On January 18 the W.K. Kellogg Foundation hosted the sixth annual National Day of Racial Healing, a virtual event organized to uplift personal and communal narratives, celebrate community, and promote racial healing through calls for collective and sustainable change. The 75-minute event, hosted by Soledad O’Brien, featured panels, discussions, and performances designed to explore racial healing as a necessary component of racial equity.

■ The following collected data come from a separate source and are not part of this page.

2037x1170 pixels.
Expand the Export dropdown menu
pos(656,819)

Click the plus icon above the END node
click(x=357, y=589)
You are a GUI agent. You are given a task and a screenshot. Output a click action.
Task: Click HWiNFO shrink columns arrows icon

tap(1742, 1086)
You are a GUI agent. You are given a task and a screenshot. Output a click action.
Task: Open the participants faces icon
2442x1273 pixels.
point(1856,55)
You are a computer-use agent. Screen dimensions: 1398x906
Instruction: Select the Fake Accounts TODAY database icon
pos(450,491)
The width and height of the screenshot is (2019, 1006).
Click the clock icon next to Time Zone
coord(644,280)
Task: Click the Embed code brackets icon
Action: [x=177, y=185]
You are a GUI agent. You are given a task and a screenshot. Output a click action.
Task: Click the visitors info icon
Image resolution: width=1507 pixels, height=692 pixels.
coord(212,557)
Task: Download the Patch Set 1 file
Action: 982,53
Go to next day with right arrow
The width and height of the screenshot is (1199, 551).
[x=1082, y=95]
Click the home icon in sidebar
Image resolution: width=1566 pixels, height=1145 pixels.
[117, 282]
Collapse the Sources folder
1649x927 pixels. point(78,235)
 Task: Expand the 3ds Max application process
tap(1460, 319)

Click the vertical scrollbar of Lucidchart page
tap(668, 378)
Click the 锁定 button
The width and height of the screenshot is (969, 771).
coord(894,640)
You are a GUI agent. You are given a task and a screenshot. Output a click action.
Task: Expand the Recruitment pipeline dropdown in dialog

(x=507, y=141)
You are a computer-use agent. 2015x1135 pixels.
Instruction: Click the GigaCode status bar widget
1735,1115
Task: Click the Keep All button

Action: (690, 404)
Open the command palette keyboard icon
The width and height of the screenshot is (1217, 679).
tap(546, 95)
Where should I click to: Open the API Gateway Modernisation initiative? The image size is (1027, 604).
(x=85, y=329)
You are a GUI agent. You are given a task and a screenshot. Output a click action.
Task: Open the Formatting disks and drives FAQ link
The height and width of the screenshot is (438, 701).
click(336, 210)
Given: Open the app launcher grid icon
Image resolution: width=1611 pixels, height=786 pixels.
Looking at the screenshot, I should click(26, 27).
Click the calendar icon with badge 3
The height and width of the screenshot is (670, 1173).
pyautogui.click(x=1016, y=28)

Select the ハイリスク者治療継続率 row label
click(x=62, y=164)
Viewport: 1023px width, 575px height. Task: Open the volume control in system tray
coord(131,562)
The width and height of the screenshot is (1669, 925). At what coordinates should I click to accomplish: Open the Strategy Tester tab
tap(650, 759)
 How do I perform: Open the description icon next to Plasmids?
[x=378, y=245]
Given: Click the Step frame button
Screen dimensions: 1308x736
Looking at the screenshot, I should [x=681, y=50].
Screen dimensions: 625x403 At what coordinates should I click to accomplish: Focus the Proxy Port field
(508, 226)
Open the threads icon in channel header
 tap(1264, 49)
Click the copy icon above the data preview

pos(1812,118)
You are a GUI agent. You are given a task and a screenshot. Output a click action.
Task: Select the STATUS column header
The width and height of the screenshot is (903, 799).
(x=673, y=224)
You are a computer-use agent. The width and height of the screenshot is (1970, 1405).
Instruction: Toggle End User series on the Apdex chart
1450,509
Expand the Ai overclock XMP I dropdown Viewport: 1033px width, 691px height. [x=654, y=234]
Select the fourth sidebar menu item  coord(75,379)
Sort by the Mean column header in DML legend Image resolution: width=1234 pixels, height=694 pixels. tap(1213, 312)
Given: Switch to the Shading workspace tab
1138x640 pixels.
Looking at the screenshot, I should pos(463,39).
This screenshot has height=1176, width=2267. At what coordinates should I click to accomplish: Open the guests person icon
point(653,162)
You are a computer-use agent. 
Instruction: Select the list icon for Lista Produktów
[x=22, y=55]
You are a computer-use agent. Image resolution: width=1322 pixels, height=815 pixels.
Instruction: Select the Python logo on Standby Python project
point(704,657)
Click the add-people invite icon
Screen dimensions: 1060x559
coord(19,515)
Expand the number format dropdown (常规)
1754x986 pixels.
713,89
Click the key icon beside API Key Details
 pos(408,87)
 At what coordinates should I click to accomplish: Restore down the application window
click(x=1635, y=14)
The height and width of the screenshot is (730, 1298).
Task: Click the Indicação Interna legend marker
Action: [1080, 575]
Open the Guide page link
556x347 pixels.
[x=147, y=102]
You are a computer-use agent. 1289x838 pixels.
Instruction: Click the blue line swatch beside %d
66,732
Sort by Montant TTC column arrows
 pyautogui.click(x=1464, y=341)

In the final event discussion and call to action, La June Montgomery Tabron, president and CEO of the W.K. Kellog Foundation, and Heather McGhee, author of The Sum of Us: What Racism Cost Everyone and How We Can Prosper Together, discussed the “racial zero-sum” and the “solidarity dividend.” In this discussion, McGhee shared that the “racial zero-sum,” or the idea that we are not on the same team and that progress for one group necessarily comes at the expense of another group, continues to stymy American progress. McGhee states that the narrative of the racial zero-sum has been propagated by a group of social, political, and economic elites who benefit from racial divisions that prevent us from collectively reflecting on how many economic policies and social practices underserve most of us.

Conversely, McGhee argues that the “solidarity dividend,” or gains made when people come together across race, benefits everyone. An example McGhee points to as proof of the solidarity dividend is the ongoing success of the ‘Fight for $15’ movement. The movement began in 2012, when fast-food workers in New York City, predominantly black and brown, walked off the job in protest of the $7.25/hour minimum wage in a push for $15.00/hour and a union. The movement quickly spread across the nation and by 2014, Seattle became the first city to establish a $15.00/hour minimum wage. Based on the cross-racial organization’s plan, the movement resulted in a $15.00 minimum wage in many states and cities across the nation, with companies like Walmart, McDonald’s, and Amazon adopting the increase even when not state or locally mandated. As a result, 22 million low-paid workers, the majority of whom are white, benefited from an additional $68 billion in increased wages.

The National Day of Racial Healing’s call for action encourages us to take steps as a community to abandon the racial zero-sum for the solidarity dividend:

  • Name the racial zero-sum. In instances in which gains for racial equity are presented as having a “cost,” name this as zero-sum calculation and be explicit about who is perceived as bearing the cost.
  • Challenge the basis for racial zero-sum thinking. Racial zero-sum thinking is often presented as a ‘natural’ or logical conclusion to calls for racial equity.
  • Hold accountable those who would seek to benefit from the racial zero-sum. The beneficiaries of racial zero-sum thinking are always a much smaller group than those who would benefit from collective action.
  • Find ways to recognize that we are really all on the same team and that we rise and fall together. Solutions that are developed based on racial equity will benefit the collective.